■ PAGE EXTRACT ■
◆ ◆ ◆ ◆

Before anyone else points it out, I admit that if I were a music teacher posing for a cheeky calendar I would need a double bass, rather than the cello chosen by Melanie Macfarlane, now forever known to her pupils as Miss February. And her picture was great.
Great for her sitting room wall, that is. It is full of humour, pleasure and music, all the things she and hers might appreciate with a bottle of red and something surging and swelling on the CD.
But the charity calendar featuring the teachers of a Marlow grammar school with their kit off is heading for a much bigger audience: tabloid papers as well as pupils, parents and the local sad cases. And it is a hilarious story, but only if you're not connected with Sir William Borlase's grammar school.
The calendar is hugely sexual. God knows how they've missed this, but the staff at Sir Bill's have succeeded in fastening the attention of every pupil on their genitals. As Benny Hill could have explained with the help of two melons, the focus is all on the parts unseen.
The maths teacher is covering up with a cycle helmet and the music teacher with a cello. More blatant still, biology is expressing double-handed delight at a large cactus, while technology prepares to beat a hot-tipped metal rod at his anvil.
What they're doing, poor frustrated saps, is tossing off their metaphorical tweed jackets and leather elbow patches and telling us all that really and truly they're very cool indeed.

◆ ◆ ◆ ◆

■ INPUT DATA ■
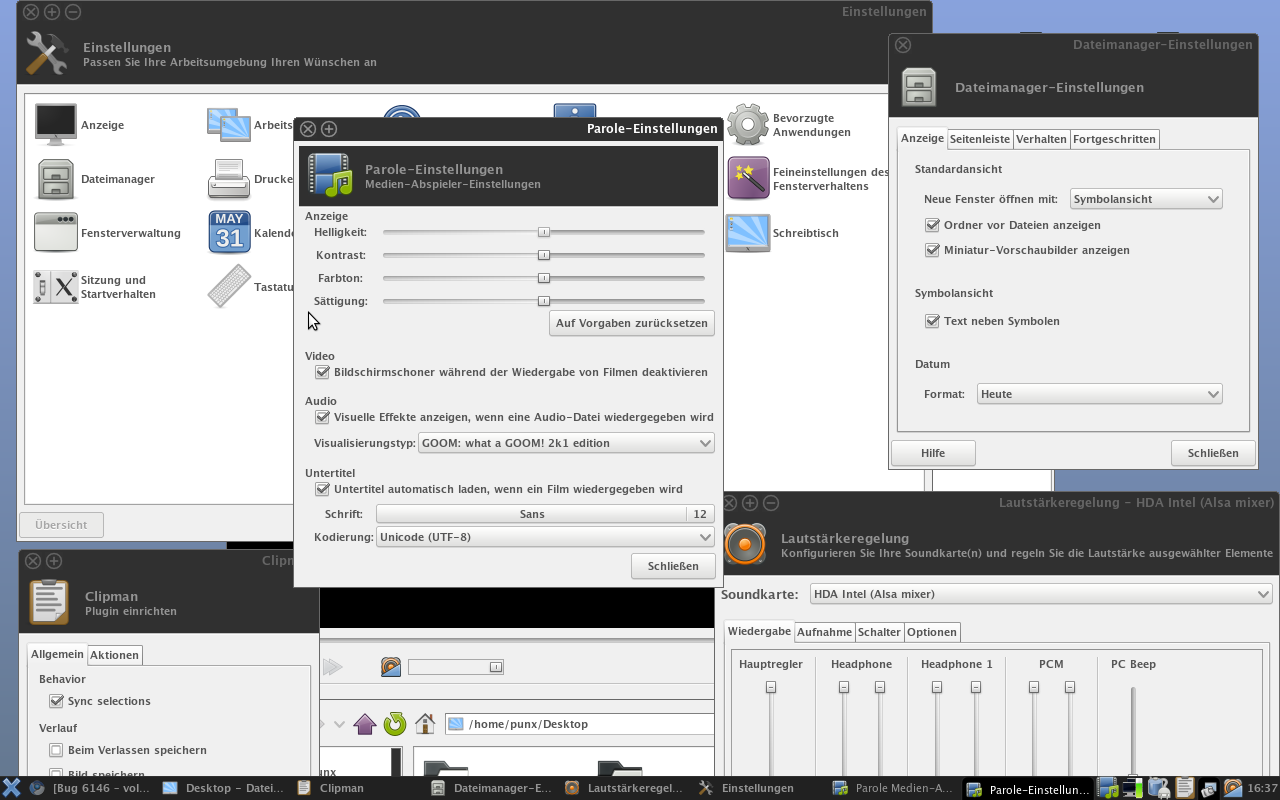Open the Soundkarte dropdown
The width and height of the screenshot is (1280, 800).
tap(1040, 594)
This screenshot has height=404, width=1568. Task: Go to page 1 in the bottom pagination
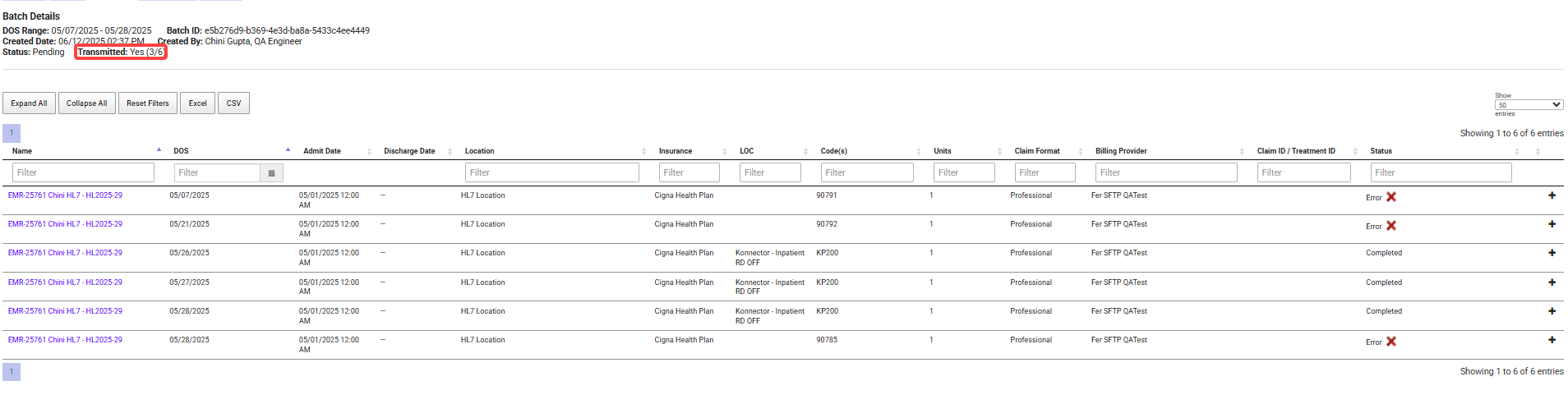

◆ ◆ ◆ ◆

■ THE PROBLEM ■
Decide whether each statement agrees with the column about the teachers' charity calendar, answering yes or no and quoting the words from the column that settle it. (a) The writer says a music teacher like the writer would need a double bass rather than a cello. (b) The maths teacher covers up with a cactus. (c) The calendar features teachers of a Marlow grammar school.

■ COMPLETED EXERCISE ■
(a) Yes: "I would need a double bass, rather than the cello chosen by Melanie Macfarlane"
(b) No: "The maths teacher is covering up with a cycle helmet"
(c) Yes: "the charity calendar featuring the teachers of a Marlow grammar school"